The agent may start in any cell that is not an obstacle nor the goal.

It can choose between eight actions, which correspond to moving to the directions 

$$a_i \in \{NW,      N,      NE,     E,     SE,    S,     SW,     W\}$$

These are indexed according to the order above, i.e. $a_0 = NW$ and $a_6 = SW$.

The agent must be careful, for the actions are non-deterministic! The agent moves with probability $0.7$ into the desired
direction, but with probability $0.2$ deviates $45^{\circ}$ to the left and with probability $0.1$ deviates $45^{\circ}$ 
to the right of the desired direction due to treacherous gusts unexpectedly sweeping the grid.

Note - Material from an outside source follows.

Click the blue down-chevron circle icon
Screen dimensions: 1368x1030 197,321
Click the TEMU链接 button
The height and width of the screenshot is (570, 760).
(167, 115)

The rewards are structured as follows:

* When it reaches a blue cell, it receives a little snack of 15 points.

* When it attempts to enter a red obstacle cell, it receives -30 points and stays in the cell it came from.

* When it attempts to leave the grid, it receives -30 points and stays in the cell it came from.

* When the agent reaches the green goal cell, it receives 150 points and the episode ends.

* All other actions entering a white cell receive -1 point.

## Task 2.1

To familiarize yourself with the environment above, answer the following questions:

* The agent is at $s = (y_s, x_s) = (3, 5)$ and wants to execute $a_5$. What is the probability $P^a_{s,s'}$ for $s' =(4,6)$?


* The agent is at $s = (3, 7)$ and wants to execute $a_3$. What is the expected value of the reward?

<div style="text-align: right; font-weight:bold"> 1 + 2 = 3 Points </div>

Please answer in this text cell.

## Task 2.2)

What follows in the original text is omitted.